--- Start Document excerpt ---

Automotive technology Professor Tim Dell needed an electronic transmission shifter for a Lexus. Pittsburg State students enrolled in Automation 3: Immersive Experiences have taken up the project.  

Martin Tholstrup, junior in electronics engineering technology, is the team lead and project engineer.   

“…(Dell) hasn’t been able to operate it (the Lexus) and show it to his students because he doesn’t have any device that will shift through the different gears,” Tholstrup said. “We are basically combining automation with automotive…”  

Zachary Westfall, senior in the electrical engineering technology, is the lead electrician/assembler on the project.  

“The entire Automation 3 class is assigned different tasks on the project,” Westfall said. “…The class has done a really good job at working together on the project and assessing different objectives that have to be met. There has also been a lot of shared knowledge about the project that has made getting parts for the project easier and wiring go smoothly.”

--- End Document excerpt ---
--- Start Recorded data ---

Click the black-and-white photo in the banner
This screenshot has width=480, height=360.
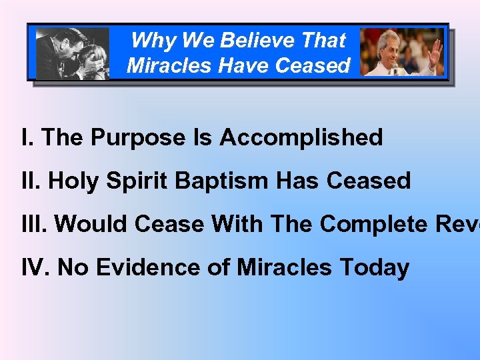coord(73,53)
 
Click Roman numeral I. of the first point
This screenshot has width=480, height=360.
coord(27,138)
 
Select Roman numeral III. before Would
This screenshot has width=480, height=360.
coord(35,224)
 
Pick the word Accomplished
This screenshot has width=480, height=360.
coord(301,138)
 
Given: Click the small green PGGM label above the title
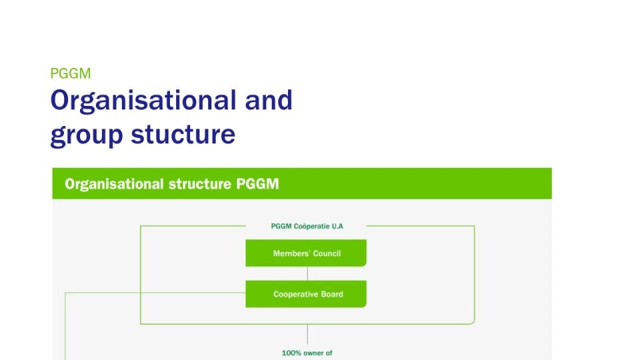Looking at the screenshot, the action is coord(70,73).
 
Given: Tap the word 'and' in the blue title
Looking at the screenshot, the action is coord(269,101).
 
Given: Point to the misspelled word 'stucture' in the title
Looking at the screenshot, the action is coord(183,134).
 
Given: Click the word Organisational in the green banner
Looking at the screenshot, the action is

--- End Recorded data ---

**Written instruction:** Quote the entire article about the student project to build a transmission shifter for a Lexus word for word.

**Response to this task:**
Automotive technology Professor Tim Dell needed an electronic transmission shifter for a Lexus. Pittsburg State students enrolled in Automation 3: Immersive Experiences have taken up the project.  

Martin Tholstrup, junior in electronics engineering technology, is the team lead and project engineer.   

“…(Dell) hasn’t been able to operate it (the Lexus) and show it to his students because he doesn’t have any device that will shift through the different gears,” Tholstrup said. “We are basically combining automation with automotive…”  

Zachary Westfall, senior in the electrical engineering technology, is the lead electrician/assembler on the project.  

“The entire Automation 3 class is assigned different tasks on the project,” Westfall said. “…The class has done a really good job at working together on the project and assessing different objectives that have to be met. There has also been a lot of shared knowledge about the project that has made getting parts for the project easier and wiring go smoothly.”